Iowa DOT Releases Plan to Reduce Highway Deaths by 10%

May 3, 2007

Iowa transportation officials have released a plan aimed at reducing highway deaths by 10 percent by 2015.

The plan released this week calls for greater restrictions on young drivers, a motorcycle helmet law and expanding the seatbelt law to include back seat passengers. Two other recommendations are increased funding for traffic law enforcement and boosting state funding for road improvements related to safety.

The number of traffic fatalities in Iowa averages 445 deaths per year. The state could reduce traffic fatalities to 400 by 2015 if the recommendations outlined in the state’s Comprehensive Highway Safety Plan are followed, the Iowa Department of Transportation said.

The state is required to submit the report by the most recent highway funding reauthorization bill.

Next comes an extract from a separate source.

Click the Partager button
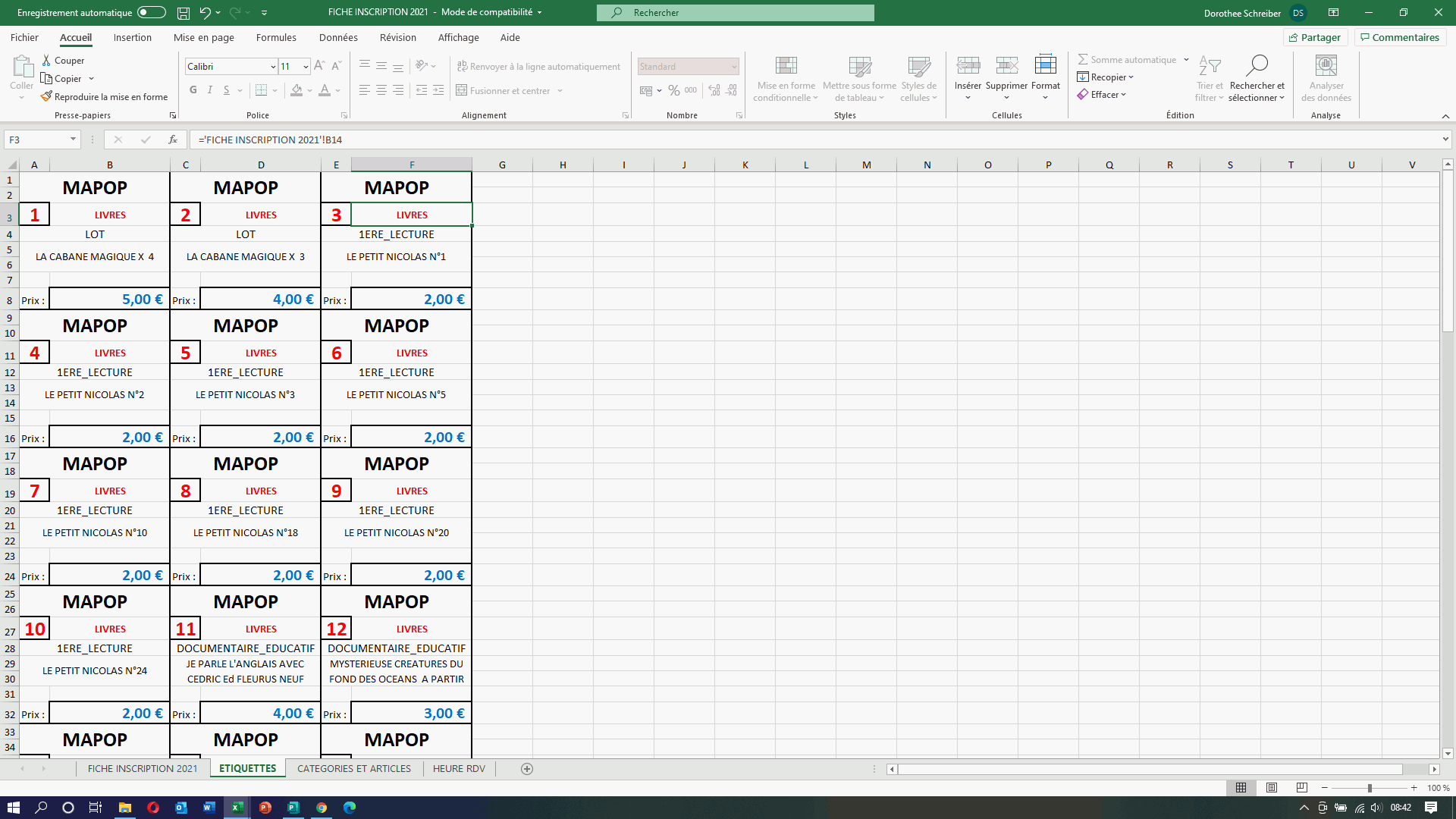This screenshot has width=1456, height=819. [1315, 37]
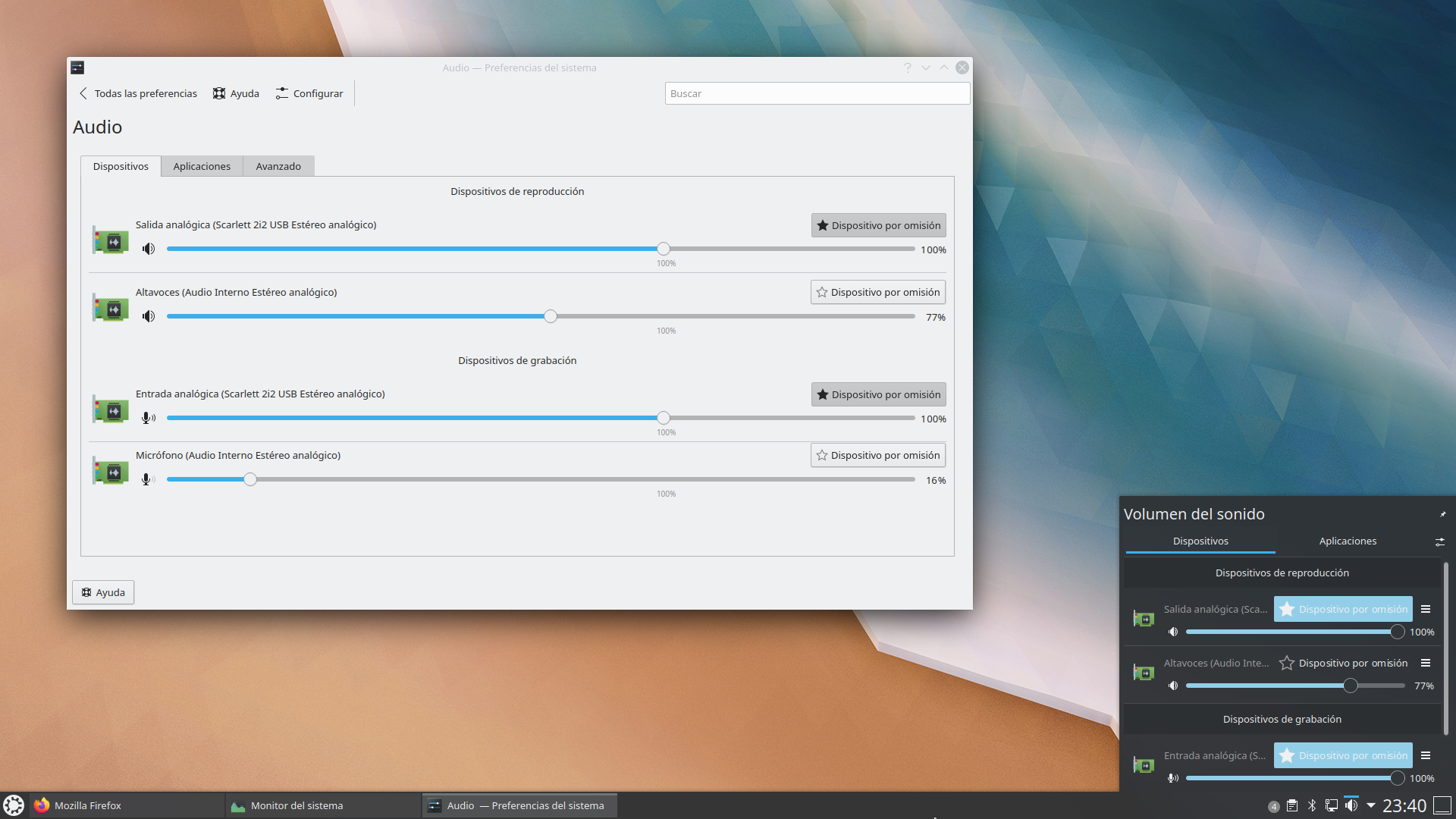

“If we’re going to make further progress, we need to look to change the safety culture,” said Tom Welch, safety engineer for the transportation department.

Iowa is one of a handful of states in which beginning drivers _ those 141/2 and 15 _ are allowed to drive unsupervised with a minor school license. Drivers under 24 make up only 17 percent of the total drivers licenses issued in Iowa, but account for 40 percent of the serious and fatal injuries suffered in traffic accidents.

Welch said restrictions on beginning drivers could include limiting the number of passengers who could ride with a beginning driver, reducing night time driving, prohibiting cell phone use, or requiring that all occupants in the vehicle wear safety restraints.

One of the biggest political long shots in the motorcycle helmet proposal.

Iowa is one of four states with no helmet law, a status quo defended by an aggressive anti-helmet-law lobbying group.

Rep. Jim Lykam, D-Davenport, vice chairman of the House Transportation Committee, said the lack of movement on highway safety issues is because of an honest disagreement about how much regulation is too much. He opposes a helmet law and has strong reservations about most of the other proposals.

Eight safety program recommendations also are presented in the report that can be implemented by the Department of Transportation without legislative action. The list includes strategies to lower lane departure accidents and increased use of roundabouts instead of conventional intersections.